■ **Given data**

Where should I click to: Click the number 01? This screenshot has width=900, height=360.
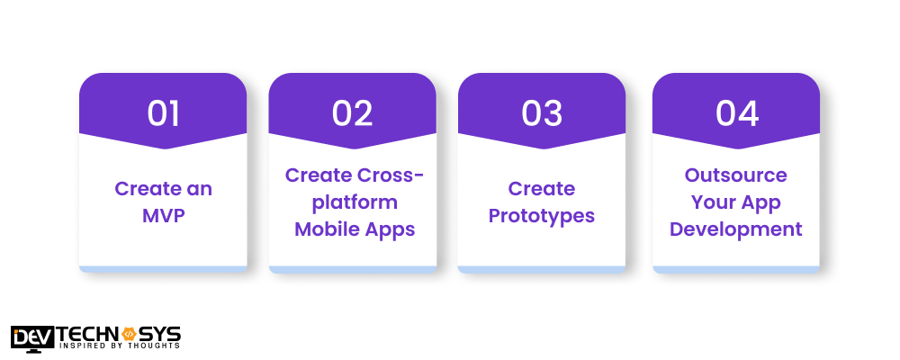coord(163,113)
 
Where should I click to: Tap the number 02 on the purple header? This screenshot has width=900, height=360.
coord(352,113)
--
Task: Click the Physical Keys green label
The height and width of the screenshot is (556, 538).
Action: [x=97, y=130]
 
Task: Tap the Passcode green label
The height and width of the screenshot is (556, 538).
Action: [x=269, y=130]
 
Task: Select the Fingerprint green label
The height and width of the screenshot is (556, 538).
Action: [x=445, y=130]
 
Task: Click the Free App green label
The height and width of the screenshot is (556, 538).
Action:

■ **Exercise directions**
Copy every line from the one containing "Where should I click to: Click" down through the one containing "coord(352,113)", word for word and including both of those lines. Leave the pictures out of your copy.

■ **Exercise solution**
Where should I click to: Click the number 01? This screenshot has width=900, height=360.
coord(163,113)
 
Where should I click to: Tap the number 02 on the purple header? This screenshot has width=900, height=360.
coord(352,113)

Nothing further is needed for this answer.